While Naylor is not the typical icon of morality for young, impressionable minds, Eckhart manages to craft the character into an antihero trying to ""pay the mortgage"" and raise his family by doing what he does best. The fact that what he does best makes him a ""merchant of death"" in the eyes of many is a fact of life that Naylor, as the narrator of the film, manages to successfully spin to his own son, himself, and most of the time, the audience, who might find themselves rooting for Naylor in spite of their better judgment.
Maria Bello and David Koechner, as the lobbyists for alcohol and firearms, respectively, and Naylor's best friends in the film, are also phenomenal in their supporting roles. They flesh out the film's humor beyond Eckhart's one-man show.
The responses to tobacco critics that Nick crafts in the film, no matter how strained at times, also have the effect of revealing there is indeed more of a gray area to tobacco sales than many care to acknowledge, making the film thought provoking.
Although the film manages to successfully portray and satirize the moral ambiguities of spinning tobacco use in the realms of government and Hollywood, ""Thank You for Smoking"" disappointingly falls into the trap of simplifying the world of media relations.
Reitman portrays this world, juxtaposed most strongly by Naylor and reporter Heather Holloway (Katie Holmes), as a news-vs.-public relations dogfight that belies the complexity of these two professions in relation to each other. Holmes, whose character is responsible for Naylor's biggest personal public-relations troubles, is also not particularly convincing in the role, and her plotline is the most poorly written and incoherent of the film.
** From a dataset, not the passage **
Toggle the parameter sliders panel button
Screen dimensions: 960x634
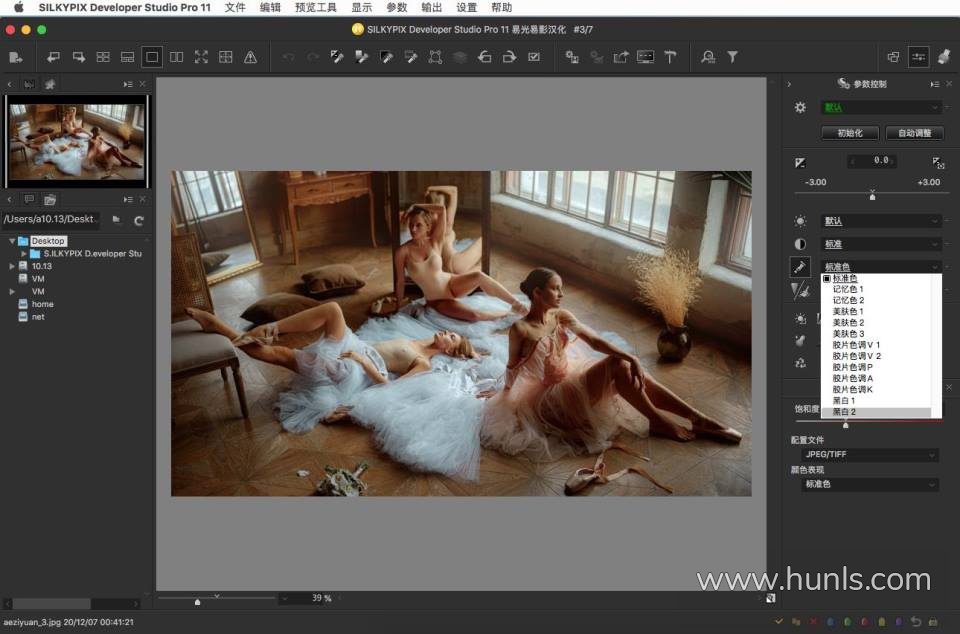pyautogui.click(x=918, y=57)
In spite of these smaller mistakes, ""Thank You for Smoking"" provides a valuable and humorous look into the lives of those who are morally repugnant to many and reveals the moral ambiguities that run rampant in modern life. As Naylor himself points out, the point of an argument is not always to prove the opposite of what your opponent thinks, but to prove that a conclusive answer may not exist in the first place. ""Thank You for Smoking"" as a whole follows this creed, managing to both poke fun at and reveal the hypocrisies of the everyday American culture, all from the perspective of one of its most amoral industries.